The following is a quotation of the first paragraph of pre-AIA 35 U.S.C. 112:
The specification shall contain a written description of the invention, and of the manner and process of making and using it, in such full, clear, concise, and exact terms as to enable any person skilled in the art to which it pertains, or with which it is most nearly connected, to make and use the same, and shall set forth the best mode contemplated by the inventor of carrying out his invention.
Claims 1-13 are rejected under 35 U.S.C. 112(a) or 35 U.S.C. 112 (pre-AIA ), first paragraph, as failing to comply with the written description requirement. The claim(s) contains subject matter which was not described in the specification in such a way as to reasonably convey to one skilled in the relevant art that the inventor or a joint inventor, or for applications subject to pre-AIA 35 U.S.C. 112, the inventor(s), at the time the application was filed, had possession of the claimed invention.
The instant claims are drawn to, for example:
An isolated monoclonal antibody molecule or a derivative thereof that specifically binds to corisin.

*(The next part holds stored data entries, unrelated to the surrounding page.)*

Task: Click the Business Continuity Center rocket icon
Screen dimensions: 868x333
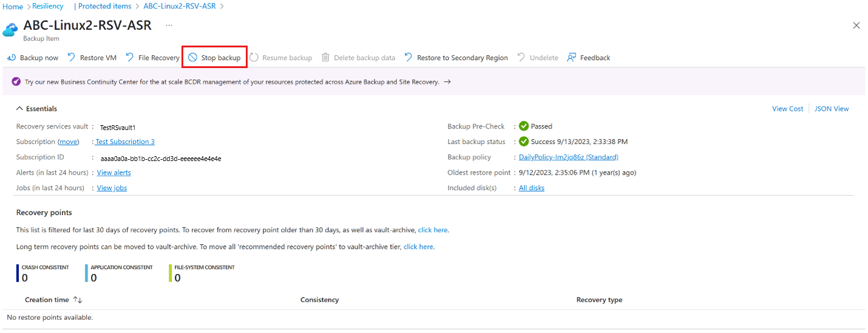Action: pos(16,82)
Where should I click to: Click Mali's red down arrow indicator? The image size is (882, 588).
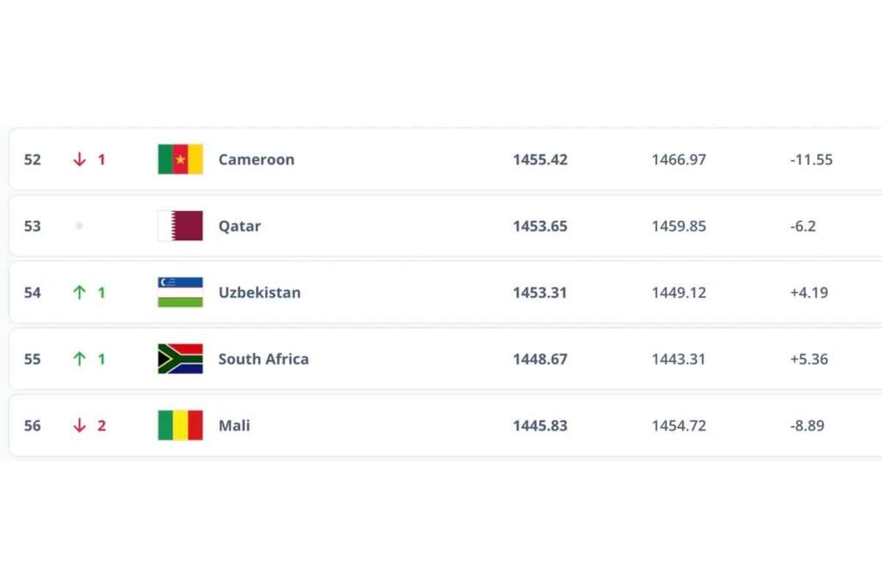(x=79, y=425)
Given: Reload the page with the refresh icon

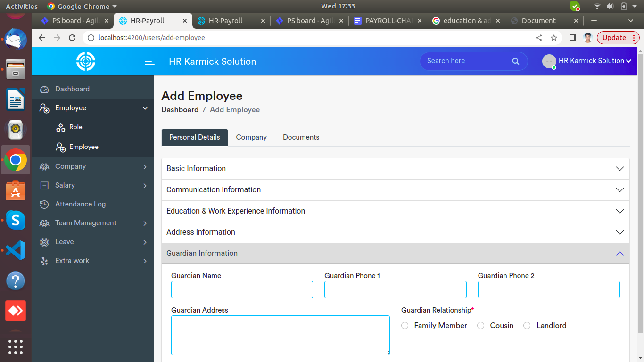Looking at the screenshot, I should coord(72,38).
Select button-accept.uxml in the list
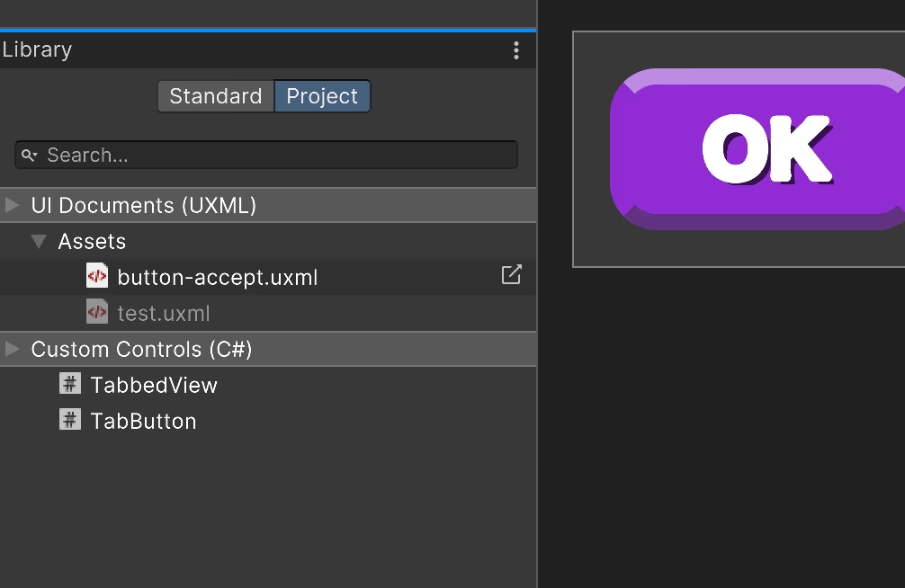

Claims also include variants with at least 80% identity to the recited amino acid sequences and antibodies with only a heavy chain or only a light chain, and derivatives with no disclosed sequence wherein the variants neutralize and/or inhibit corisin-induced apoptosis.
To fulfill the written description requirements set forth under 35 USC § 112, first paragraph, the specification must describe at least a substantial number of the members of the claimed genus, or alternatively describe a representative member of the claimed genus, which shares a particularly defining feature common to at least a substantial number of the members of the claimed genus, which would enable the skilled artisan to immediately recognize and distinguish its members from others, so as to reasonably convey to the skilled artisan that Applicant has possession the claimed invention. Applicants have not described the genus of claimed antibodies such that the specification might reasonably convey to the skilled artisan that Applicants had possession of the claimed invention at the time the application was filed.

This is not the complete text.